» **About this task**:
In the timeline on mefloquine and the Peace Corps, what did the FDA issue in 2013?

(Source text begins)

Malaria, Mefloquine, and Peace Corps: What Price Protection? Part Two

The literature contains many articles about concerns with the use of mefloquine published in the more than twenty years between the time mefloquine became Peace Corps’s anti-malaria medication of choice and the FDA’s Black Box warning.  In reviewing these articles, it is helpful to keep in mind the Peace Corps’ timeline:

  1. 1961 – 1990  Chloroquine was the anti-medication of choice
  2. 1990 – 1992  Peace Corps participates in research of mefloquine, in response to                               development  of chloroquine resistant malaria
  3. 1992 –            Mefloquine becomes the anti-malaria medication of choice
  4. 1995 –            Dr. Lobel reviews medical literature for Peace Corps Medical Officers                         in  newsletter
  5. 2004              FDA issues a medication guide to be given to all patients who are                                   taking mefloquine. (Information on how Peace Corps complied is not                           yet available).
  6. 2013             FDA issues a BLACK BOX warning about dangers of mefloquine and                            Peace  Corps  revised  its policy accordingly.
  7. 2015   Dr. Nevin writes to Peace Corps and recommends changes to this new policy to better protect Volunteers.

Here is a sampling of the articles.

(Source text ends)
(Supplied material begins)

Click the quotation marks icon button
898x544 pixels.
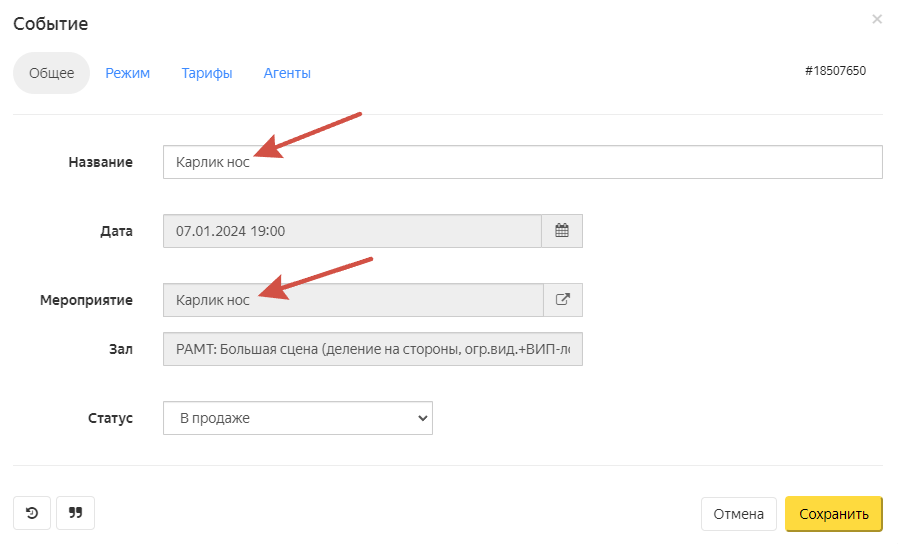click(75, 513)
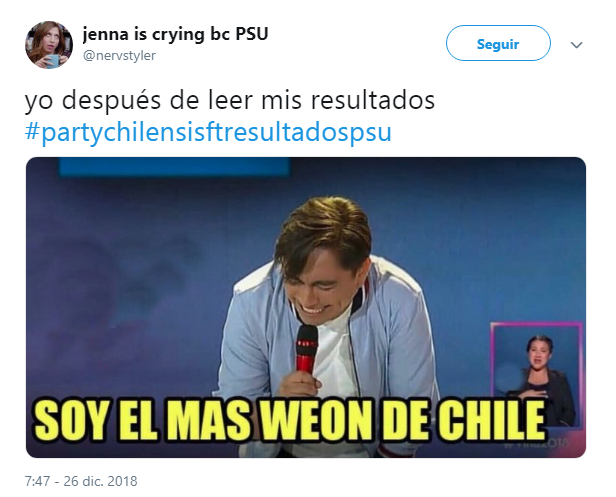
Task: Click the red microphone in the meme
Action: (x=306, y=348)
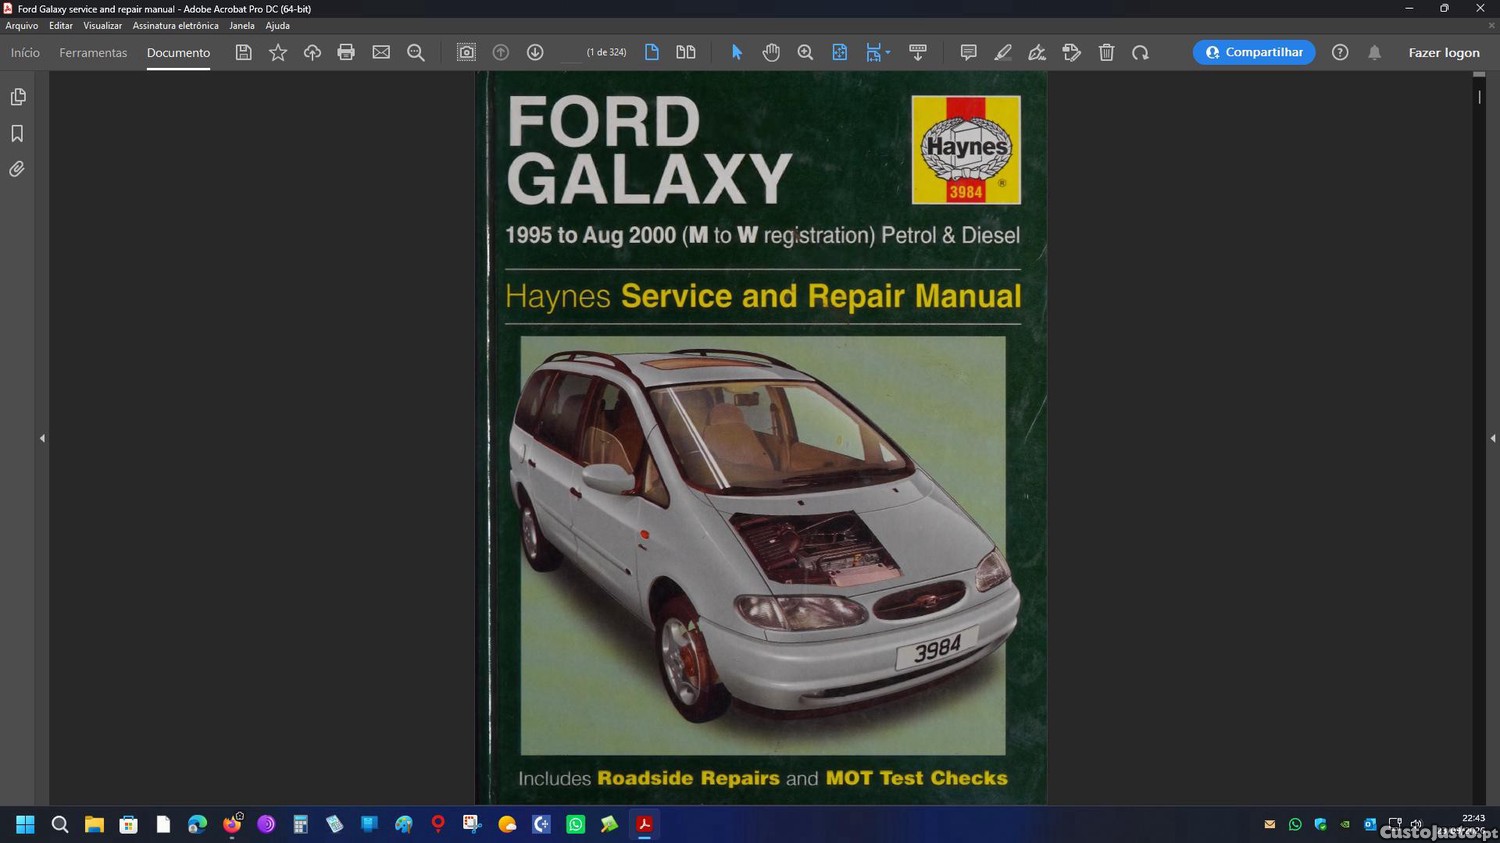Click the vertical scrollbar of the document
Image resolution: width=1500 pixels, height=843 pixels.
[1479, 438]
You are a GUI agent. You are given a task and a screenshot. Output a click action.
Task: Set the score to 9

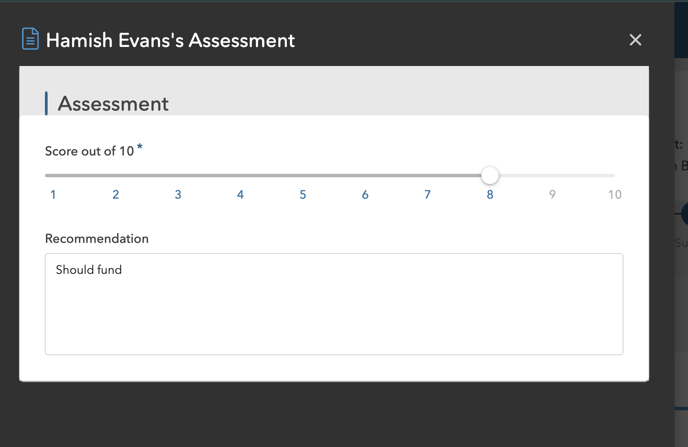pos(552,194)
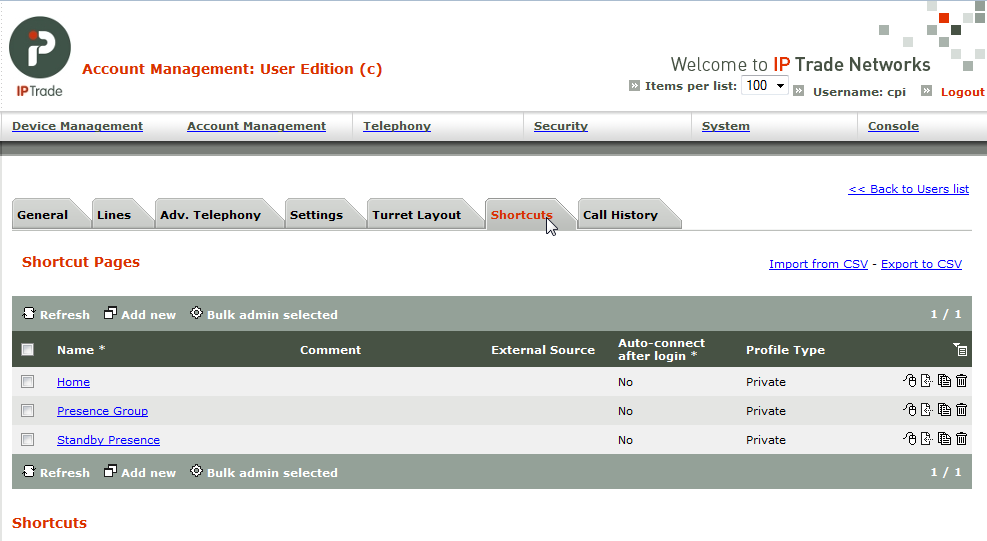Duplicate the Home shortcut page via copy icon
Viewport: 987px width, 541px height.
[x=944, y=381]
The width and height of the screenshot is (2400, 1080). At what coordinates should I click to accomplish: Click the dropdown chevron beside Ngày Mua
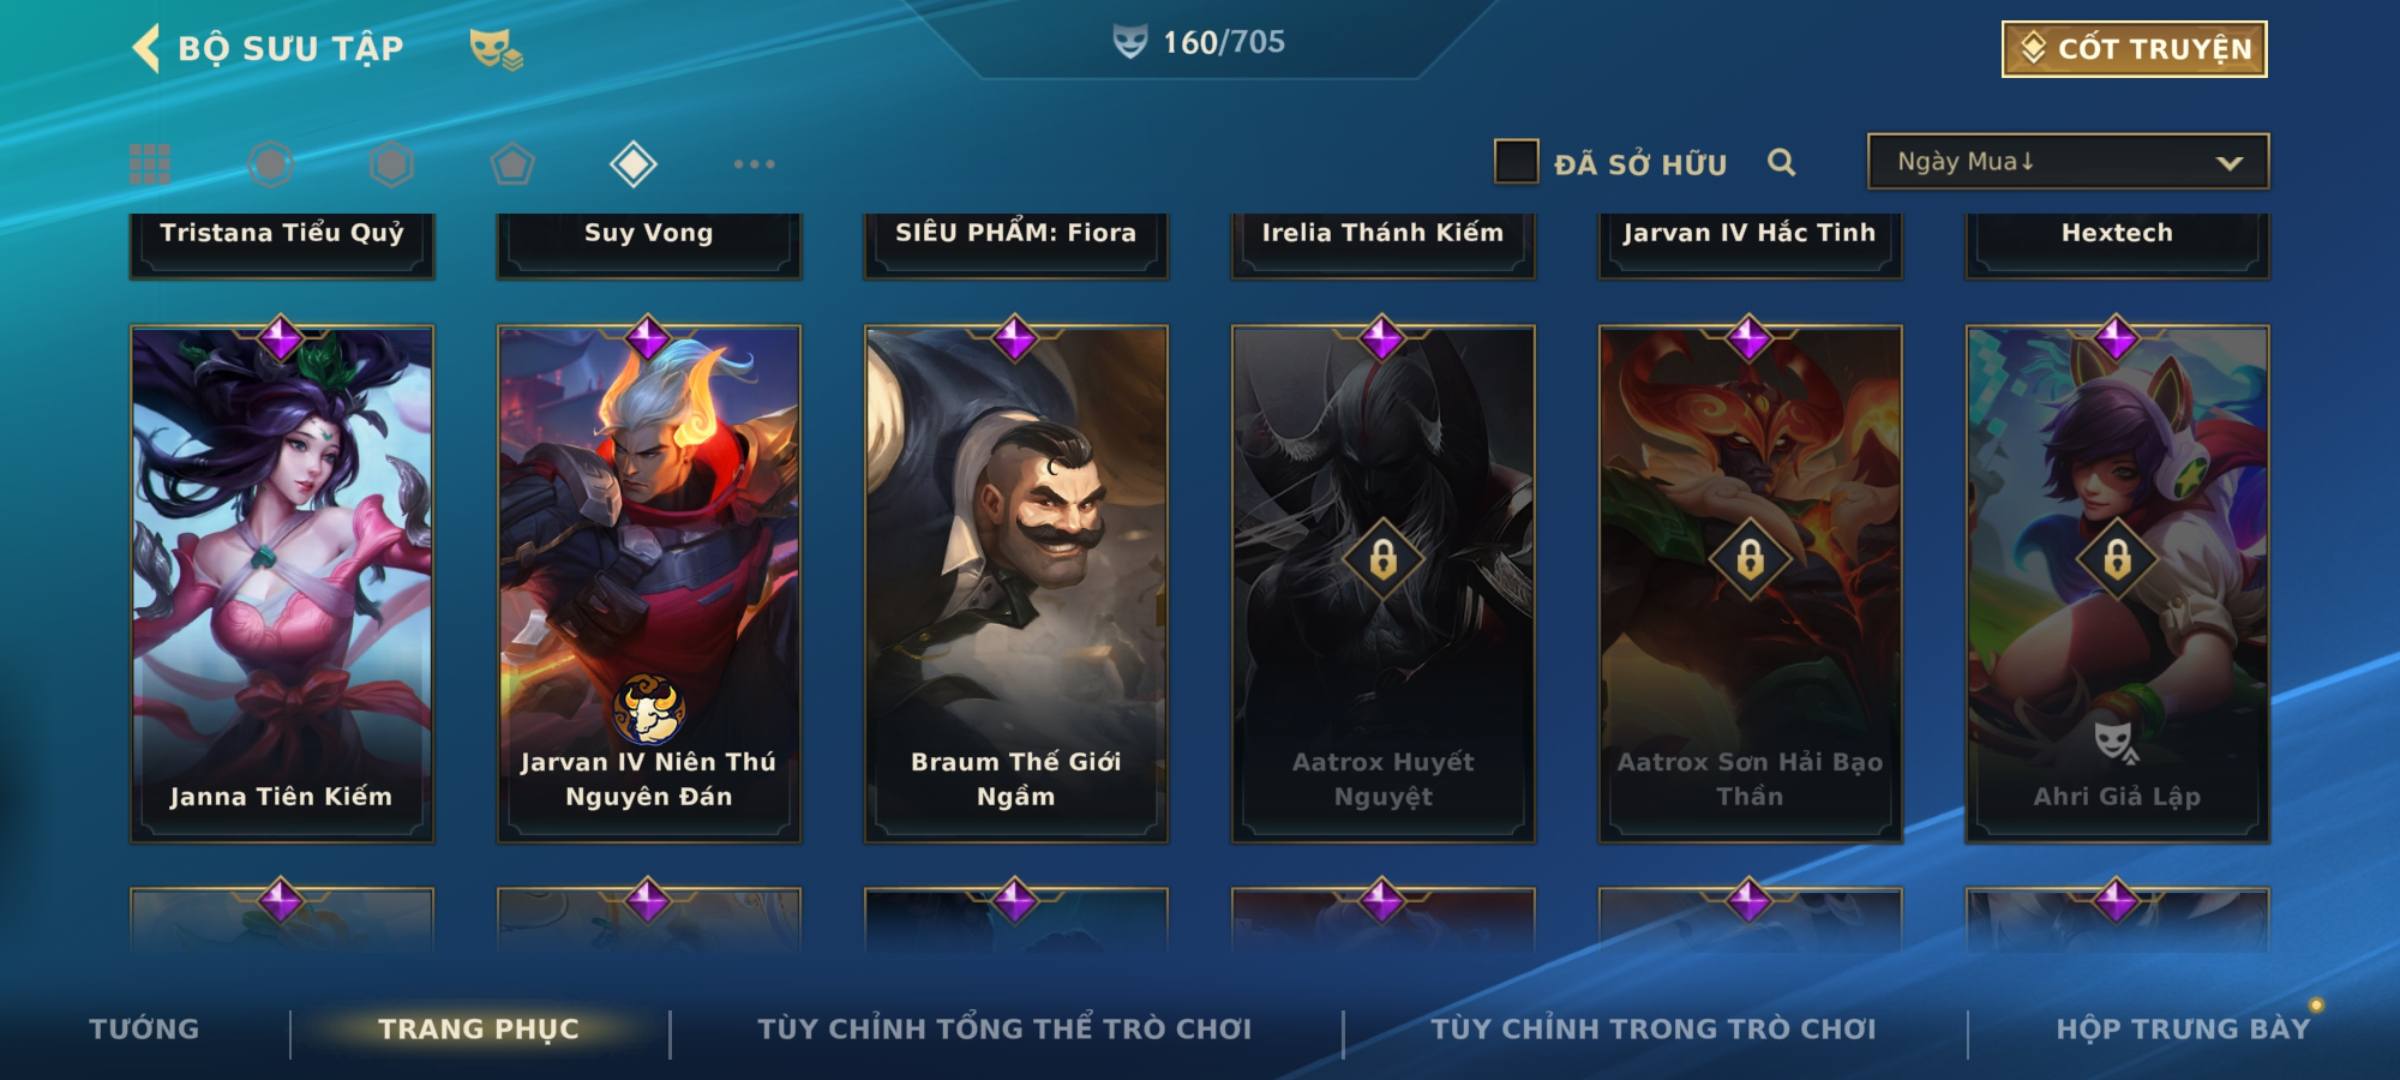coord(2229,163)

(Supplied material ends)

» **Finished exercise**:
A Black Box warning about the dangers of mefloquine.